▶ Exercise instructions
a. Answer these questions from the Oozlybub and Murphy text:
(i) Which letters does the TypeSpec rule allow?
(ii) What variable declaration opens the Boolean Idioms section?
(iii) Which construct does the text call the single in-dynast looping construct?
b. Do these statements agree with the Oozlybub and Murphy text? For each, answer yes or no and quote the words that decide it.
(i) The for each prime below construct always loops a finite number of times.
(ii) The Boolean idioms rely on constants of the b, t, z and c types.
(iii) The syntax rules summarized cover several parse streams at once.
c. Quote the stretch of the Oozlybub and Murphy text from "dynast(3) <->" through "#myself#, /p*|ppp/, /q*|qqq/ .)".

▶ Document excerpt
This section attempts to capture and summarize the syntax rules (for a single parse stream) described above, using an EBNF-like syntax extended with a few ad-hoc annotations that I don't feel like explaining right now.

ParseStream  ::= VarDeclBlock {DynastLit}.
VarDeclBlock ::= "VARIABLES ARE" VarDecl {"," VarDecl} ".".
VarDecl      ::= TypeSpec VarName.
TypeSpec     ::= "i" | "p" | "a" | "b" | "t" | "z" | "c".
VarName      ::= "/" Pattern "/".
Pattern      ::= {[a-zA-Z0-9 ]}
               | Pattern "|" Pattern                    /* ignoring precedence here */
               | Pattern "*"                            /* and here */
               | "(" Pattern ")".
DynastLit    ::= "dynast" "(" Gumber ")" "<->" Expr.
Expr         ::= Expr1[c] {"then" Expr1 | ",then" Expr1[i]}.
Expr1        ::= Expr2[c] {"or" Expr2[c]}.
Expr2        ::= Expr3[b] {"and" Expr3[b]}.
Expr3        ::= Expr4[i] {"+" Expr4[i]}.
Expr4        ::= Expr5[i] {"*" Expr5[i]}.
Expr5        ::= Expr6[a] {"?" Expr6[i]}.
Expr6        ::= Prim[a] {"[" Expr[i] "]"} [":=" Expr[i]].
Prim         ::= {"("}* "." Expr "." {")"}*             /* remember the Fibonacci rule! */
               | VarName [":=" Expr]
               | Gumber
               | "#myself#"
               | "minus" Expr[i]
               | "write" Expr[i]
               | "#read#"
               | "not?" Expr[z]
               | "if?" Expr[b]
               | "cvt?" Expr[c]
               | "to?" Expr[t]
               | "P?" Expr[i]
               | "exists/dynast" Expr[i]
               | "copy/dynast" Expr[i] "," Expr[p] "," Expr[p]
               | "create/countably/many/dynasts"
                   Expr[i] "," Expr[i]
               | "do" Expr
               | "for" "each" "prime" VarName "below"
                   Expr[i] "do" Expr[i].
Gumber       ::= {[0-9]}.

Boolean Idioms

Here we show how we can get any value of any of the b, t, z, and c types, without any constants or variables with known values of these types.

VARIABLES ARE b /b*/.
zero = /b*|b/ and not? to? cvt? if? /b*|b*/
true = not? zero
go = if? true
yes = cvt? go
one = to? yes
false = not? one
nogo = if? false
no = cvt? nogo

Computational Class

Because the single in-dynast looping construct, for each prime below, is always a finite loop, the execution of any fixed number of dynasts cannot be Turing-complete. We must create new dynasts at runtime, and continue execution in them, if we want any chance at being Turing-complete. We demonstrate this by showing an example of a (conjecturally) infinite loop in Oozlybub and Murphy, an idiom which will doubtless come in handy in real programs.

VARIABLES ARE p /p*/, p /q*/.
dynast(3) <->
  (. do (. if? not? exists/dynast 5 ,then
       create/countably/many/dynasts #myself#, 5 .) .) ,then
  (. for each prime /p*|p/ below #myself#+2 do
       for each prime /q*|q/ below /p*|pp/+1 do
         if? not? exists/dynast /p*|p|p/+/q*|q|q/ ,then
           copy/dynast #myself#, /p*|ppp/, /q*|qqq/ .)

▶ Entries supplied

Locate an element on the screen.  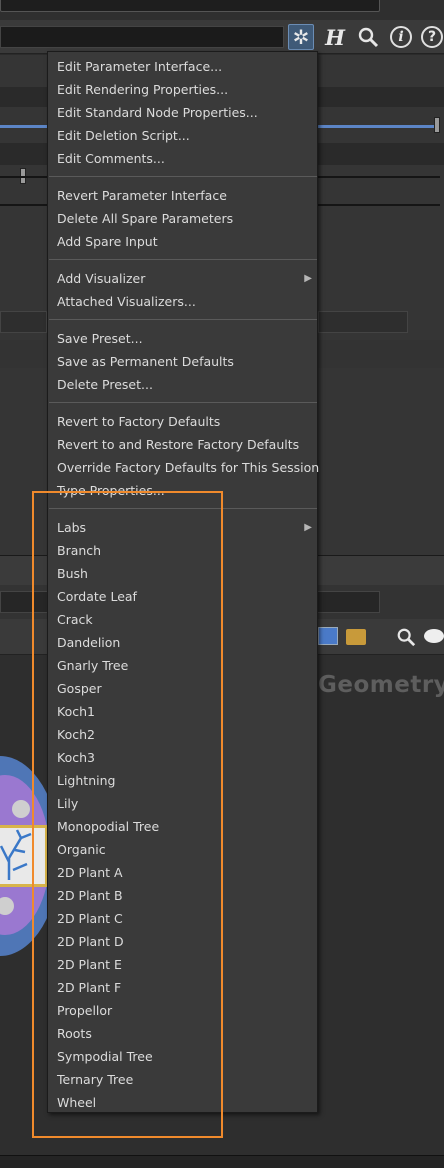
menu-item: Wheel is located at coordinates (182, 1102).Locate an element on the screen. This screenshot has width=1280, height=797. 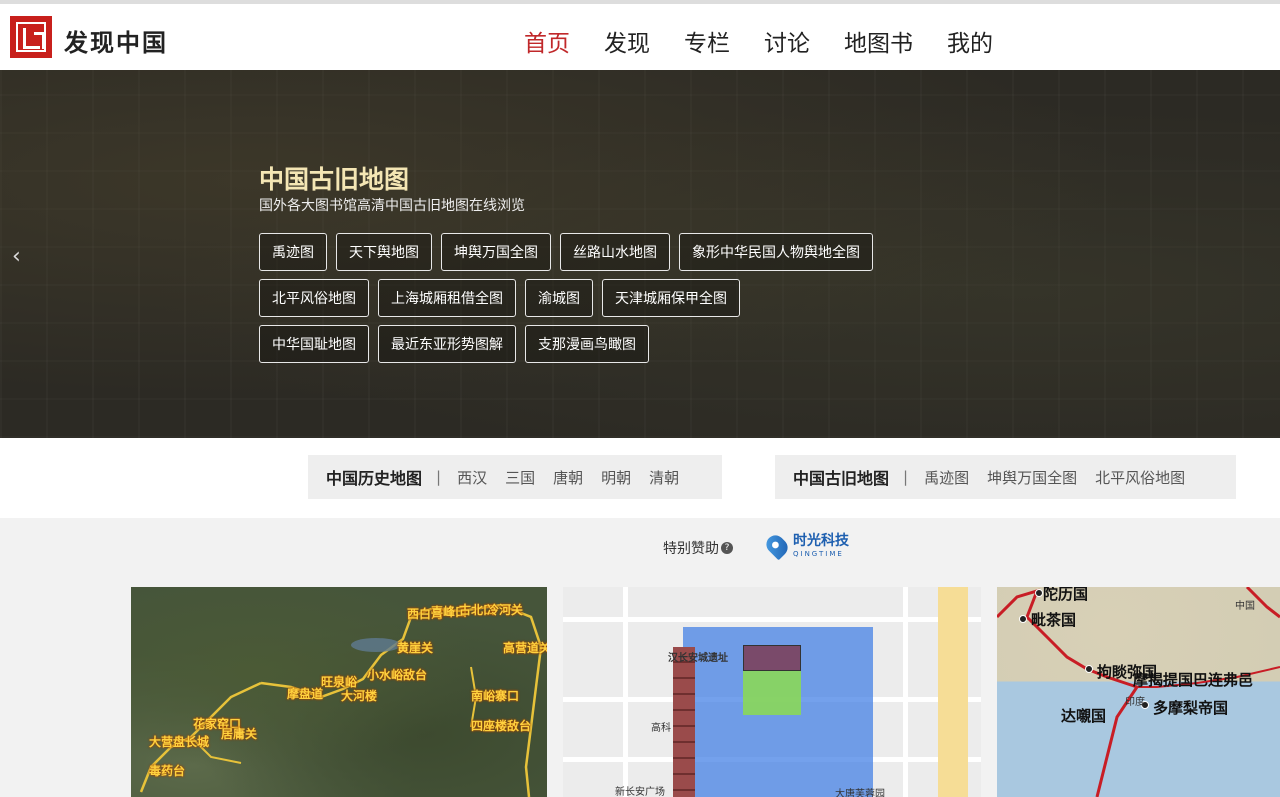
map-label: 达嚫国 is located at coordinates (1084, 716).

==

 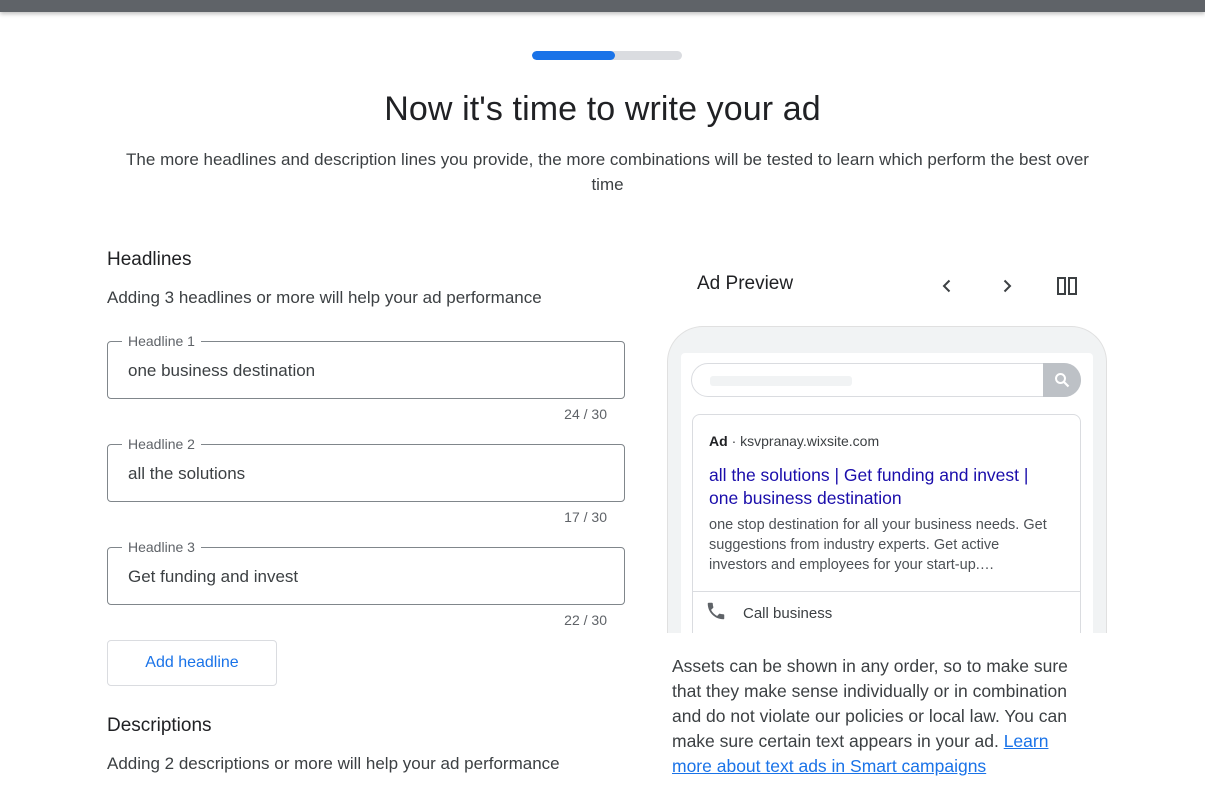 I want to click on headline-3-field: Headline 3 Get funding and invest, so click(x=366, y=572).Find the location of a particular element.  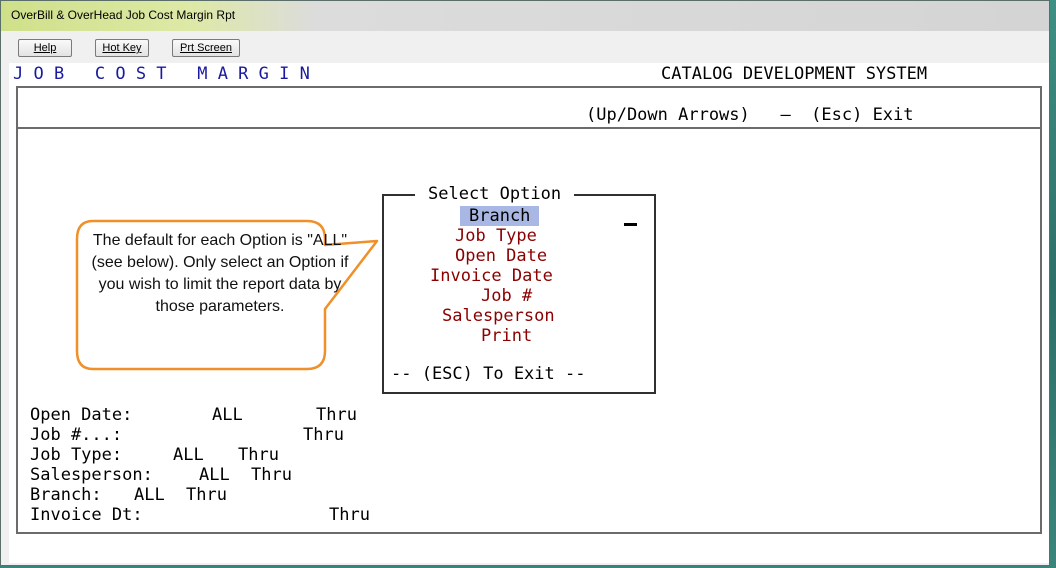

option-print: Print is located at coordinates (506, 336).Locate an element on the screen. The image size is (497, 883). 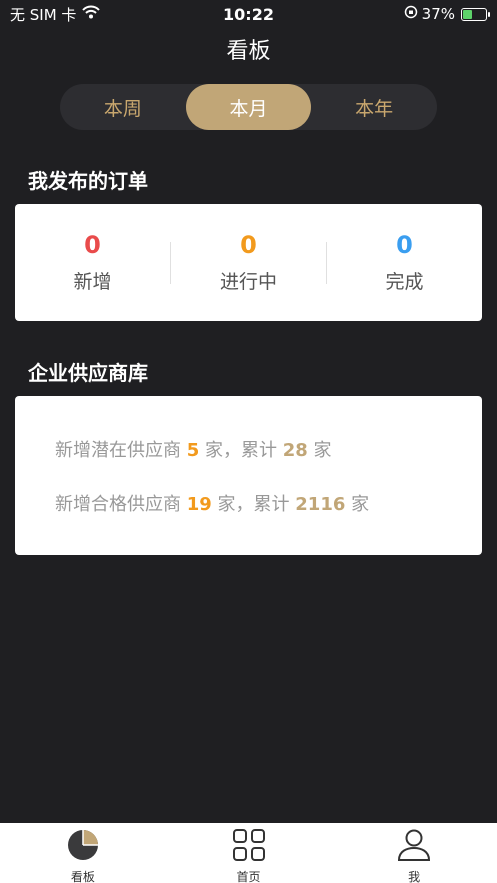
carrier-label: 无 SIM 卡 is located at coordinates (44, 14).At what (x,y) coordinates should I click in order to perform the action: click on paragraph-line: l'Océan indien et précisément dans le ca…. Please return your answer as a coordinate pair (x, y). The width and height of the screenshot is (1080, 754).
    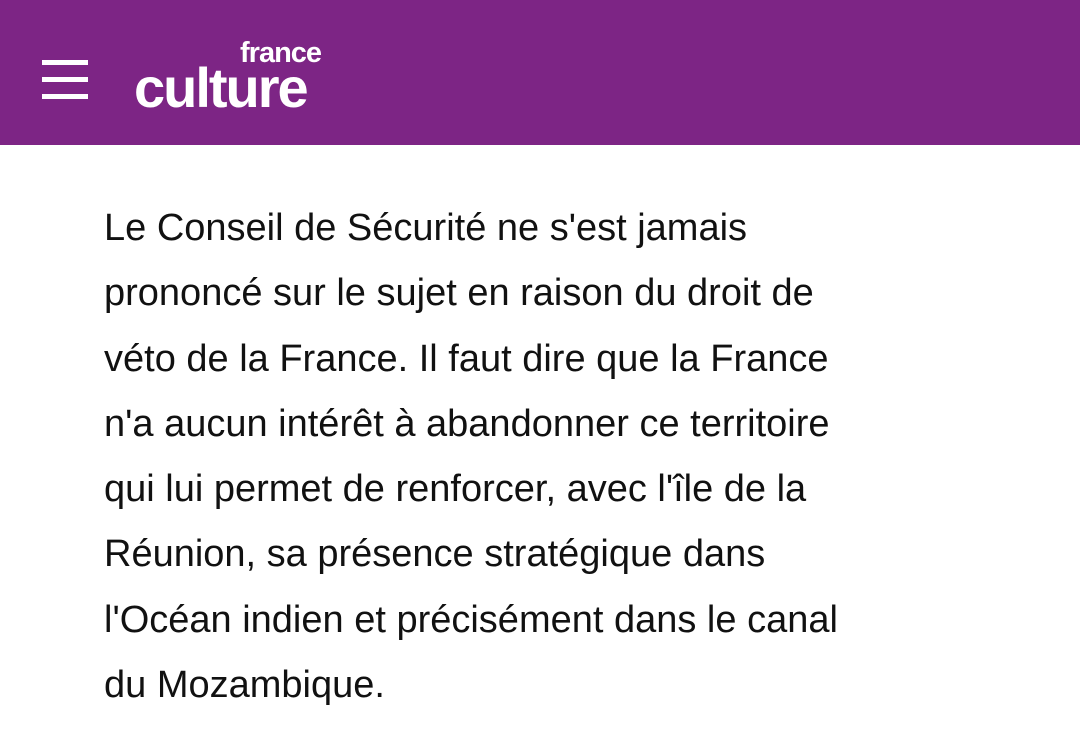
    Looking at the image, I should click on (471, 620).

▶ Answer section
a.
(i) "i", "p", "a", "b", "t", "z" and "c".
(ii) VARIABLES ARE b /b*/.
(iii) for each prime below.

b.
(i) Yes: "is always a finite loop".
(ii) No: "without any constants or variables with known values of these types".
(iii) No: "(for a single parse stream)".

c.
dynast(3) <->
  (. do (. if? not? exists/dynast 5 ,then
       create/countably/many/dynasts #myself#, 5 .) .) ,then
  (. for each prime /p*|p/ below #myself#+2 do
       for each prime /q*|q/ below /p*|pp/+1 do
         if? not? exists/dynast /p*|p|p/+/q*|q|q/ ,then
           copy/dynast #myself#, /p*|ppp/, /q*|qqq/ .)